The most economical option for expats in China is to drive a rental car. It is expensive to import and buy a car. Some luxury cars cost twice as much in China as in the US thanks to high taxes and companies charging a higher premium.

You can rent a car if you have a Chinese driver’s license and are over 18 years old. Notable car rental companies operating in China include:

  • Newspaper
  • Europcar
  • Hertz

Public transport in China

The quality and range of public transport in China varies by area. Different cities have different systems; for example, in the “big four” of Beijing, Shanghai, Shenzhen and Guangzhou, you pay electronically for your tickets at the gate via WeChat.

There is no need to worry about how public transport is in general. It is easy to navigate the country. Buses and trains can take you a few blocks from your home, and even to a completely different province – although some routes involve two full days of travel.


They cost around 2-3 CNY (0.3-0.4 USD) per kilometer and are relatively cheap in China. Make sure your driver turns on the meter. Non-Chinese speakers should also have their destination written down in simplified characters, as few drivers understand English.

If you want to hire a taxi for half or a full day, negotiate the price in advance. Depending on the distance, expect to pay around CNY 300-500 (USD 40-70) per day.

Alternatively, you can rent a car with a driver. International rental providers, such as Avis, and local companies offer these services.

Ride Hailing Apps

Didi is the alternative app for riders in China. Uber is not available in the country.

Didi is cheap, but you need to speak and understand Mandarin or the local dialect of your city. Taxi drivers will often call you to find out where you are, or to tell you they are outside. Taking taxis may be easier for foreigners but will cost a bit more money.

Places to visit

Great Wall of China

“No one can be a true hero unless he has been on the Great Wall” goes the popular Chinese saying, a saying that clearly shows the importance of this unique ancient monument.

The Forbidden City and the Imperial Palace, Beijing

China’s largest and most important building, the Forbidden City (Zǐjìnchéng) – also known as the Imperial Palace – is located in the heart of Beijing and is a must-see when visiting the country.
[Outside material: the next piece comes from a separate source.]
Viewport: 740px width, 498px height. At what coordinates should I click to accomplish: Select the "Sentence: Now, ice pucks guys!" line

Begun during the Yuan Dynasty between 1271-1368, much of the complex seen today was built between 1406 and 1420. Truly many magnificent palaces in one, this sprawling complex was the residence of 24 Ming and Qing emperors, whose presence prohibited entry for anyone else than the imperial family and their courtesans.

Terracotta Army, Xi’an

It was while digging wells on the outskirts of Xi’an in the 1970s that farmers stumbled upon what would become China’s most important archaeological find: the Terracotta Army. Spread over three large underground pits and built to guard the tomb of the First Emperor, the find included more than 8,000 life-sized warriors, some 520 horses and more than 100 chariots, along with many other non-military characters from around 280 BC .
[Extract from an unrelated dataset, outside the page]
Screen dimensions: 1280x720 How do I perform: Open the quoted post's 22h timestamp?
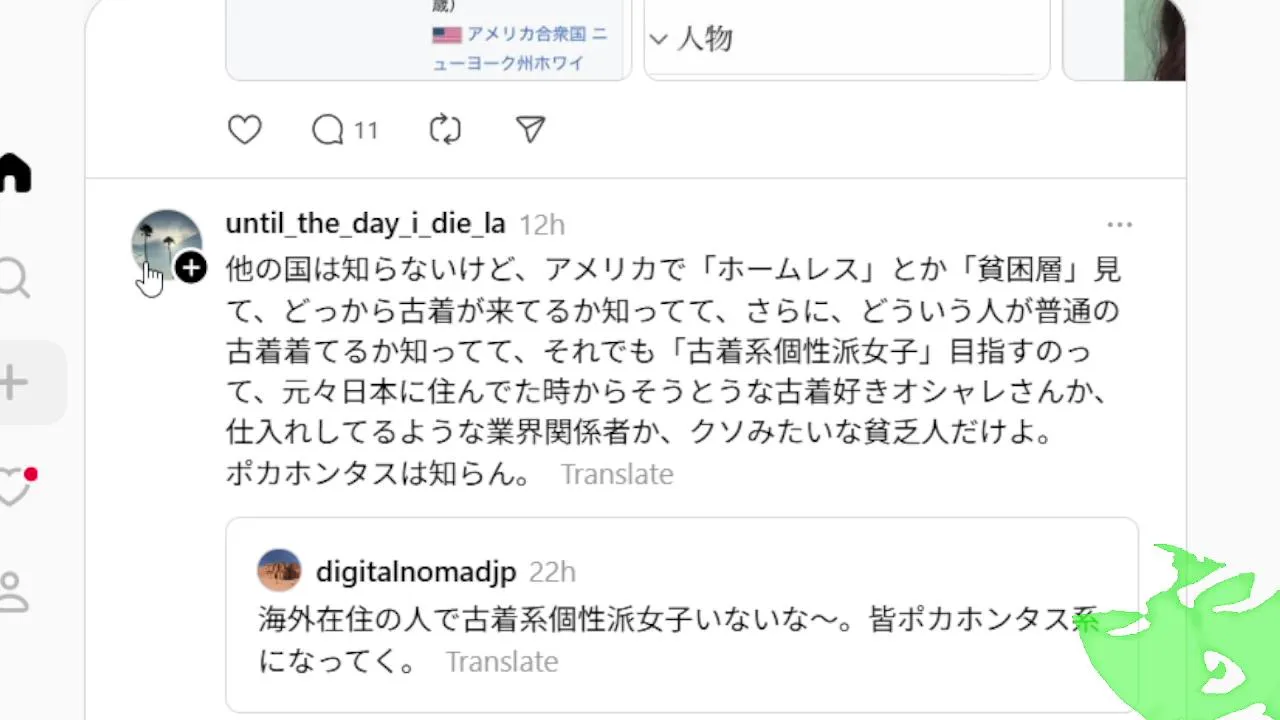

Although some were seriously damaged by the passage of time, many of the statues excavated have been painstakingly reassembled and stand as a testament to the importance attached to the emperor and the afterlife. The site – part of Emperor Qin Shi Huang’s Mausoleum Site Park – is one of China’s most important tourist destinations and offers the unforgettable experience of standing before this assembly of soldiers and horses as if inspecting a centuries-old parade. English guided tours are available.

Summer Palace, Beijing

An easy 15-kilometer commute from Beijing, the opulent Imperial Summer Palace (Yíhé Yuán) is set amidst more than 700 hectares of beautiful parkland and is one of China’s most visited attractions. While the palace itself was built in 1153, its Great Lake was added in the 14th century to enhance the Imperial Gardens.